19 Connecting with people and organisations like us
It’s especially important to know that you’re not alone in your quest to make the world a better place.
For every issue area a public interest communicator wants to influence, there are thousands of other communicators, nonprofits and even some funding organisations (e.g. foundations and governments) that are interested in this topic too. Find ways to connect with other communicators, other issue-area groups and other organisations that you can learn from, and who can learn from you. You’ll be surprised how willing they are to collaborate, because advancing public interest outcomes – and in fact saving the planet – is in the best interests of all of us.
Many of these organisations will have funds to conduct some research about their audiences.
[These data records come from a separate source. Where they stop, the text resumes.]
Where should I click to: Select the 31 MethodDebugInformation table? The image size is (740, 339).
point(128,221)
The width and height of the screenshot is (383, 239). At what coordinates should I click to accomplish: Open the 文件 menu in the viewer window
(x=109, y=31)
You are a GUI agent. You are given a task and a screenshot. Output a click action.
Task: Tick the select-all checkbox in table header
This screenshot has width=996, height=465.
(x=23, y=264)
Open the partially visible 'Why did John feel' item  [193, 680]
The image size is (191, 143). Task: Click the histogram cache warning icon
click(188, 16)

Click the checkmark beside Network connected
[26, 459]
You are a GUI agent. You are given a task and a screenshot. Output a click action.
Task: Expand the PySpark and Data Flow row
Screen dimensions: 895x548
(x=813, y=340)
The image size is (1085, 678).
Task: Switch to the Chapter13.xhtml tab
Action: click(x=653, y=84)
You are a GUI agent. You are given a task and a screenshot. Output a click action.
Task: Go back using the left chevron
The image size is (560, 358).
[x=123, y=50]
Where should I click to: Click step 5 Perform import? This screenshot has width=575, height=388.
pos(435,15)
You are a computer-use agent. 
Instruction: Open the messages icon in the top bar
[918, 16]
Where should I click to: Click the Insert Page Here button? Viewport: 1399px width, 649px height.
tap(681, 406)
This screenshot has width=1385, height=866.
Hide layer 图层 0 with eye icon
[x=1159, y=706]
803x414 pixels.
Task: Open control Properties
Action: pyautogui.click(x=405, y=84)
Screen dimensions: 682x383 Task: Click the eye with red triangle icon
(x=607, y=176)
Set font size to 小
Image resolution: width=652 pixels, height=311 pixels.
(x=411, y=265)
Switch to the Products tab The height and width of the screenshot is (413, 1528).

Ask if they’ll share it with you and organisations like you, through webinars or virtual conferences, or even just via email.
They may also have conducted their own systems mapping which could help you with yours, or eradicate the need for you to reinvent the wheel.
One part of expanding the discipline of public interest communication methods, is to show how we can all benefit from the work of each other: the academic learnings about what will help create change; the practitioner learnings about what works and what doesn’t in the implementation of our work; and the funder learnings who have spent resources on understanding audiences, targeting them with media interventions, and evaluating their own programmes and portfolios.
A large part of our work at Good Place Comms [https://goodplacecomms.com] is to try to make this sharing easier: persuading large organisations to better distribute their learnings and finding better ways to connect them with the change-makers who exist all over the world.
Collaboration is key to being a public interest communicator, and if there are communities to join, join them. If there aren’t, create them. You’ll be amazed at what you might learn.